Task to carry out: Print the complete set of entries exactly.

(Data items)
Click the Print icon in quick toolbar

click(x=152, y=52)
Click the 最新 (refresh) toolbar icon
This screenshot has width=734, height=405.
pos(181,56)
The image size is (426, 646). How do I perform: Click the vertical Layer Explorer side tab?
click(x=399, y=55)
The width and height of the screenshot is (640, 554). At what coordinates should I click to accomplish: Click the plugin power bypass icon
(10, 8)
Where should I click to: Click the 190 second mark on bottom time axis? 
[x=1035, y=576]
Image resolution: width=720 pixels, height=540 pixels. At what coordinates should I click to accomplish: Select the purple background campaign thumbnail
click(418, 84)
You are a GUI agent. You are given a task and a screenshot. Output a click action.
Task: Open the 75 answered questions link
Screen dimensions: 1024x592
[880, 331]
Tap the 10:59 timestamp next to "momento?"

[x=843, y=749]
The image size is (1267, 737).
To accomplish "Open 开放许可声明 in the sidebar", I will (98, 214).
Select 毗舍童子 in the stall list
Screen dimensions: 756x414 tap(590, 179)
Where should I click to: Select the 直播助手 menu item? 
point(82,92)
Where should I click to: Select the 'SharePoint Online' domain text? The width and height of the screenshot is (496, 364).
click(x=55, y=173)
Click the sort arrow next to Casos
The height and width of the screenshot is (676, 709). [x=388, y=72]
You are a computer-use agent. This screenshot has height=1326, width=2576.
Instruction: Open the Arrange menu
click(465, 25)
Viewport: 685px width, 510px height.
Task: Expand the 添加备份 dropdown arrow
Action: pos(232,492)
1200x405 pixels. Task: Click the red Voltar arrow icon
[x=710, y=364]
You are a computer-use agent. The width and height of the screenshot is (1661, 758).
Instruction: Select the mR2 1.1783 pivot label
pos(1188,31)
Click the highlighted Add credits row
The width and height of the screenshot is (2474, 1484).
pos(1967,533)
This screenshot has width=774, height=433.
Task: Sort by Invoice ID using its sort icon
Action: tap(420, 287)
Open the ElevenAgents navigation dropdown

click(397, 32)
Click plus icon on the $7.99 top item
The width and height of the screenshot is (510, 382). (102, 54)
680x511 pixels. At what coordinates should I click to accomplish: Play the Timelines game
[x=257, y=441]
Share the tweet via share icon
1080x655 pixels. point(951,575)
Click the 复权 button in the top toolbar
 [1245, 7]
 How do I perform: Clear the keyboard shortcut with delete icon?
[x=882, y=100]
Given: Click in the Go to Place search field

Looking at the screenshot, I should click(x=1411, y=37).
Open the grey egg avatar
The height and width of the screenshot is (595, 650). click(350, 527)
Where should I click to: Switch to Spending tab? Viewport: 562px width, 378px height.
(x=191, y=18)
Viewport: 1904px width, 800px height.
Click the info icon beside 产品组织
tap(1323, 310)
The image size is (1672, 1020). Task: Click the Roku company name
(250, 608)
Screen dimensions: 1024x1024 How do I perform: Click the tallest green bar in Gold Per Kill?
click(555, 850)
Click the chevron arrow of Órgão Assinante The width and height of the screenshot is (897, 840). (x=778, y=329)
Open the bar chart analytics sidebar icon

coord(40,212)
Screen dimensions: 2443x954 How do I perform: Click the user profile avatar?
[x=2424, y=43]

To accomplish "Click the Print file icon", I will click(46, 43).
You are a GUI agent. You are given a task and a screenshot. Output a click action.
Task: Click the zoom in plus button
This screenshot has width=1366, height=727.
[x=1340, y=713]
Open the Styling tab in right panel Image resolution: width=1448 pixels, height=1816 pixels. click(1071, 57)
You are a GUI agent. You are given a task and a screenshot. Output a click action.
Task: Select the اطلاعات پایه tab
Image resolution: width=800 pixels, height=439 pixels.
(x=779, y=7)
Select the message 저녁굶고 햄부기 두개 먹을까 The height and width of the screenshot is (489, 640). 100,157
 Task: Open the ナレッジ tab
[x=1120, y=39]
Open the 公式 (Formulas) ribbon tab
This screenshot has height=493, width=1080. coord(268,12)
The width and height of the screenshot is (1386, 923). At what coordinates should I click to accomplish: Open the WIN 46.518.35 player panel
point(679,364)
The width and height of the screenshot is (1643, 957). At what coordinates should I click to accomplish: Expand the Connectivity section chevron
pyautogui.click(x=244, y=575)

Output:
Click the Print icon in quick toolbar

click(x=152, y=52)
Click the 最新 (refresh) toolbar icon
This screenshot has width=734, height=405.
pos(181,56)
The image size is (426, 646). How do I perform: Click the vertical Layer Explorer side tab?
click(x=399, y=55)
The width and height of the screenshot is (640, 554). At what coordinates should I click to accomplish: Click the plugin power bypass icon
(10, 8)
Where should I click to: Click the 190 second mark on bottom time axis? 
[x=1035, y=576]
Image resolution: width=720 pixels, height=540 pixels. At what coordinates should I click to accomplish: Select the purple background campaign thumbnail
click(418, 84)
You are a GUI agent. You are given a task and a screenshot. Output a click action.
Task: Open the 75 answered questions link
Screen dimensions: 1024x592
[880, 331]
Tap the 10:59 timestamp next to "momento?"

[x=843, y=749]
The image size is (1267, 737).
To accomplish "Open 开放许可声明 in the sidebar", I will (98, 214).
Select 毗舍童子 in the stall list
Screen dimensions: 756x414 tap(590, 179)
Where should I click to: Select the 直播助手 menu item? 
point(82,92)
Where should I click to: Select the 'SharePoint Online' domain text? The width and height of the screenshot is (496, 364).
click(x=55, y=173)
Click the sort arrow next to Casos
The height and width of the screenshot is (676, 709). [x=388, y=72]
You are a computer-use agent. This screenshot has height=1326, width=2576.
Instruction: Open the Arrange menu
click(465, 25)
Viewport: 685px width, 510px height.
Task: Expand the 添加备份 dropdown arrow
Action: pos(232,492)
1200x405 pixels. Task: Click the red Voltar arrow icon
[x=710, y=364]
You are a computer-use agent. The width and height of the screenshot is (1661, 758).
Instruction: Select the mR2 1.1783 pivot label
pos(1188,31)
Click the highlighted Add credits row
The width and height of the screenshot is (2474, 1484).
pos(1967,533)
This screenshot has width=774, height=433.
Task: Sort by Invoice ID using its sort icon
Action: tap(420, 287)
Open the ElevenAgents navigation dropdown

click(397, 32)
Click plus icon on the $7.99 top item
The width and height of the screenshot is (510, 382). (102, 54)
680x511 pixels. At what coordinates should I click to accomplish: Play the Timelines game
[x=257, y=441]
Share the tweet via share icon
1080x655 pixels. point(951,575)
Click the 复权 button in the top toolbar
 [1245, 7]
 How do I perform: Clear the keyboard shortcut with delete icon?
[x=882, y=100]
Given: Click in the Go to Place search field

Looking at the screenshot, I should click(x=1411, y=37).
Open the grey egg avatar
The height and width of the screenshot is (595, 650). click(350, 527)
Where should I click to: Switch to Spending tab? Viewport: 562px width, 378px height.
(x=191, y=18)
Viewport: 1904px width, 800px height.
Click the info icon beside 产品组织
tap(1323, 310)
The image size is (1672, 1020). Task: Click the Roku company name
(250, 608)
Screen dimensions: 1024x1024 How do I perform: Click the tallest green bar in Gold Per Kill?
click(555, 850)
Click the chevron arrow of Órgão Assinante The width and height of the screenshot is (897, 840). (x=778, y=329)
Open the bar chart analytics sidebar icon

coord(40,212)
Screen dimensions: 2443x954 How do I perform: Click the user profile avatar?
[x=2424, y=43]

To accomplish "Click the Print file icon", I will click(46, 43).
You are a GUI agent. You are given a task and a screenshot. Output a click action.
Task: Click the zoom in plus button
This screenshot has width=1366, height=727.
[x=1340, y=713]
Open the Styling tab in right panel Image resolution: width=1448 pixels, height=1816 pixels. click(1071, 57)
You are a GUI agent. You are given a task and a screenshot. Output a click action.
Task: Select the اطلاعات پایه tab
Image resolution: width=800 pixels, height=439 pixels.
(x=779, y=7)
Select the message 저녁굶고 햄부기 두개 먹을까 The height and width of the screenshot is (489, 640). 100,157
 Task: Open the ナレッジ tab
[x=1120, y=39]
Open the 公式 (Formulas) ribbon tab
This screenshot has height=493, width=1080. coord(268,12)
The width and height of the screenshot is (1386, 923). At what coordinates should I click to accomplish: Open the WIN 46.518.35 player panel
point(679,364)
The width and height of the screenshot is (1643, 957). At what coordinates should I click to accomplish: Expand the Connectivity section chevron
pyautogui.click(x=244, y=575)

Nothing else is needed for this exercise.